Clayton and Hinman discourage public companies from resorting to “generic, or boilerplate, disclosures that do little to inform investors of company-specific status, operational strategies and risks.” Instead, they encourage companies and their advisers “to make all reasonable efforts to convey meaningful information—information that provides investors a level of insight that allows them to see the key operational and financial considerations and challenges the company faces through the eyes of management.” 

Clayton and Hinman express the view that “robust, forward-looking disclosures will benefit investors, companies and, more generally, our fight against COVID-19,” indicating that “such disclosures will facilitate communication and coordination among the public and private sectors.” 



[1] Statement on the Importance of High-Quality Financial Reporting in Light of the Significant Impacts of COVID-19 (April 3, 2020), available at: https://www.sec.gov/news/public-statement/statement-teotia-financial-reporting-covid-19-2020-04-03.
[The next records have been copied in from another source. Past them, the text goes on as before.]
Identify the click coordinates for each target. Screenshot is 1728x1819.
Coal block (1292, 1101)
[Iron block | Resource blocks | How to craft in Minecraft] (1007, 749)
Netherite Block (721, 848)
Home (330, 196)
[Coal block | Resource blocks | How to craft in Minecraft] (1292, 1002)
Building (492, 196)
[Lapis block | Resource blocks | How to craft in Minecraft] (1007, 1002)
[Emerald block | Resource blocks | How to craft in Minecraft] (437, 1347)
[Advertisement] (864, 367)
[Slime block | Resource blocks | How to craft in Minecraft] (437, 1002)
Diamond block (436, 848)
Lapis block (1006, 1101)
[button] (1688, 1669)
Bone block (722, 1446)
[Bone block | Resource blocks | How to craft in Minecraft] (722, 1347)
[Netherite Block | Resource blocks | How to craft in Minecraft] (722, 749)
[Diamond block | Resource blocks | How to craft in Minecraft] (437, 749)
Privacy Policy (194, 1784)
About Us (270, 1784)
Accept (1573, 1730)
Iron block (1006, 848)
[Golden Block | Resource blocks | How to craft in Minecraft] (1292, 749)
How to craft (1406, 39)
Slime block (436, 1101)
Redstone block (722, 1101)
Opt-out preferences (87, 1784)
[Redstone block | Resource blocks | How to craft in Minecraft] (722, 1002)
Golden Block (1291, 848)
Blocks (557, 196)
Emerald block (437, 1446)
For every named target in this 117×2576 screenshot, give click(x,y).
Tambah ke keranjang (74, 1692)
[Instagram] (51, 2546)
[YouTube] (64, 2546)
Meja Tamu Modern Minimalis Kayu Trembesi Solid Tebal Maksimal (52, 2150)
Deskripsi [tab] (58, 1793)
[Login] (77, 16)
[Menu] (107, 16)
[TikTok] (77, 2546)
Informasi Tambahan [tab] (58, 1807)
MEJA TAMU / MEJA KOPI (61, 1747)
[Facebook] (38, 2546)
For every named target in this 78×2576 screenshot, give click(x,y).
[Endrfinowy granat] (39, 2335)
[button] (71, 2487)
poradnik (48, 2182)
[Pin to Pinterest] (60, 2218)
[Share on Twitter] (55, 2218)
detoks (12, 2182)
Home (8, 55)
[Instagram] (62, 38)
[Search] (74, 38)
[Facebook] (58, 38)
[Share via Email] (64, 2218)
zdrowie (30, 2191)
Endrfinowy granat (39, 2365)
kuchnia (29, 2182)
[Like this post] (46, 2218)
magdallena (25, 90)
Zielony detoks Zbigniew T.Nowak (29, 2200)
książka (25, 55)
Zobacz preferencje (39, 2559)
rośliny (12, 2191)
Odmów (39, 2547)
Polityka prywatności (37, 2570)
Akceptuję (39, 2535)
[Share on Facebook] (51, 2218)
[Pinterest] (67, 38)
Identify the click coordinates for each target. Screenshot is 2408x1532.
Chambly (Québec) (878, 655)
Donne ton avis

[2] Section 4014 of the CARES Act provides that no insured depository institution, bank holding company, or any affiliate thereof shall be required to comply with FASB Accounting Standards Update No. 2016-13, Financial Instruments – Credit Losses (Topic 326): Measurement of Credit Losses on Financial Instruments (“CECL”) during the period beginning on March 27, 2020, until the earlier of (1) the date on which the national emergency concerning the COVID-19 outbreak declared by the President on March 13, 2020, under the National Emergencies Act (50 U.S.C. 1601 et seq.) terminates; or (2) December 31, 2020.  Section 4013 of the CARES Act provides that a financial institution may elect to suspend troubled debt restructuring (“TDR”) accounting under GAAP (see FASB Accounting Standards Codification Subtopic 310-40, Receivables-Troubled Debt Restructurings by Creditors) in certain circumstances, during the period beginning March 1, 2020, and ending on the earlier of December 31, 2020, or the date that is 60 days after the date on which the national emergency concerning the COVID-19 outbreak declared by the President on March 13, 2020, under the National Emergencies Act terminates.